The Dekopon Family Tree
A dekopon is a hybrid fruit, made up of a kiyomi and a ponkan. But for many people (myself included), those fruit names are equally unknown. What exactly are those ‘parent’ fruits? Let’s give them new family titles to make things a little easier to grasp, and take a look at the family tree of the dekopon.
Kiyomi – the ‘mother’
A kiyomi is a hybrid citrus itself, a cross between a Miyagawa Wase mikan and an orange. Kiyomis were bred first in 1949, and named after Seiken-ji temple and Kiyomi-gata lagoon in the Shizuoka city. Kiyomi are sweet, with an orange aroma, and is used more often for dekopon breeding than for individual sale.
Mikan – the ‘Grandmother’ (mother’s side)
A mikan is a popular variety of tangerine, also known as a citrus unshui. It originates from China, and grew in popularity in Japan after the 15th century. Up until 2013, the mikan was the most consumed fruit in Japan (eventually surpassed by the banana and apple). It is generally eaten as is, with the skin peeled from the top like a flower, but can also be grilled with the skin on (yakimikan), or even as a frozen snack.
Orange – the ‘Grandfather’, (mother’s side)
The grandfather of the dekopon is the sweet orange, which is a hybrid itself. That’s right, an orange is not a native fruit, but a cross between a pomelo and a mandarin. Oranges are grown all around the world, particularly in South America, South Africa and China. A relative is the bitter orange, which is grown in Spain.
Ponkan – the ‘father’
On the ponkan side of the dekopon family tree, a ponkan has the delicious nickname ‘Chinese honey orange.’ Like the sweet orange, a ponkan is a cross between a mandarin and a pomelo. Ponkans are very large and sweet, and can be so heavy that the tree branches sometimes need propping up!
Pomelo – the ‘Grandfather’, (father’s side)
The pomelo is a huge, pale green fruit related to a grapefruit, native to South-East Asia. It is the largest of the citrus fruits, with a thick rind and pinkish flesh. They are sweeter, milder and less juicy than a grapefruit, and can be found sold at South-East Asian markets served with salt (and sometimes chilli).

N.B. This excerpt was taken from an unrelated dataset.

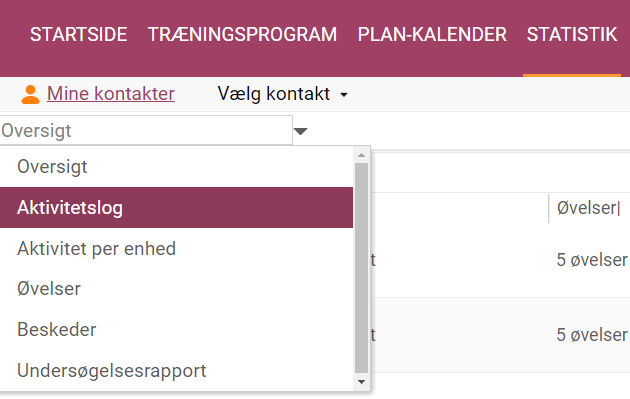
Task: Switch to the PLAN-KALENDER tab
Action: click(x=432, y=35)
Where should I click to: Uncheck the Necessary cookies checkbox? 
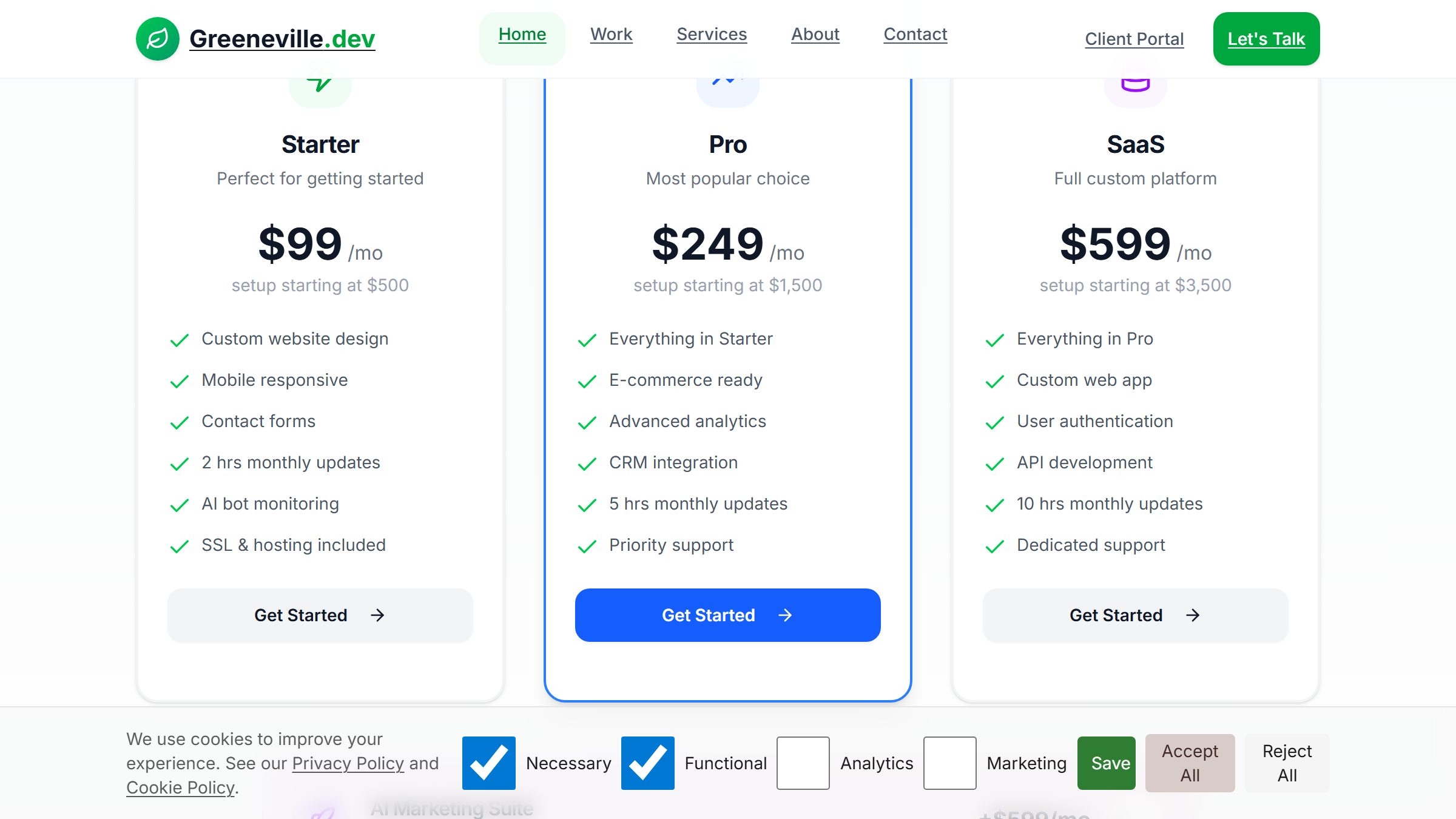pyautogui.click(x=488, y=763)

Mandarin – the ‘Grandmother’ (father’s side)
The mandarin, a small, oblate citrus, is a common fruit found worldwide. With a thin peel, sweet taste and easy to separate segments, mandarins are a classic of the citrus family.
The Sumo Citrus on Instagram
In the USA, the dekopon is marketed as a Sumo Citrus, because of their extra-large size, as well as the bump on the top that resembles a top knot. And of course, they originate from Japan!
The dekopon started trending on Instagram in 2019, after a long push to get the fruit to take off in the USA. In 2011, dekopons began to surface in Asian grocery stores and whole food markets in California, finding some popularity. Because of the delays in harvesting these fickle fruits, competitors didn’t get their dekopons onto shelves in large numbers until 2018. Huge displays were set up in the entrances of many supermarkets to sell them.
Instagram success arrived in 2019 with Eva Chen, fashion partnership director and author. Her stories about sumo citrus inspired the takeoff of the fruit’s popularity. Now, a search for dekopons on Instagram reveals juices, recipes, cocktails, farming, and much more.
I tried a dekopon for the first time recently, and found it to be not too dissimilar from a juicy, slightly sour mandarin. Did I get a sub-par sumo citrus? Have you ever tried a dekopon, and would you rate it as the best citrus ever? Let me know in the comments!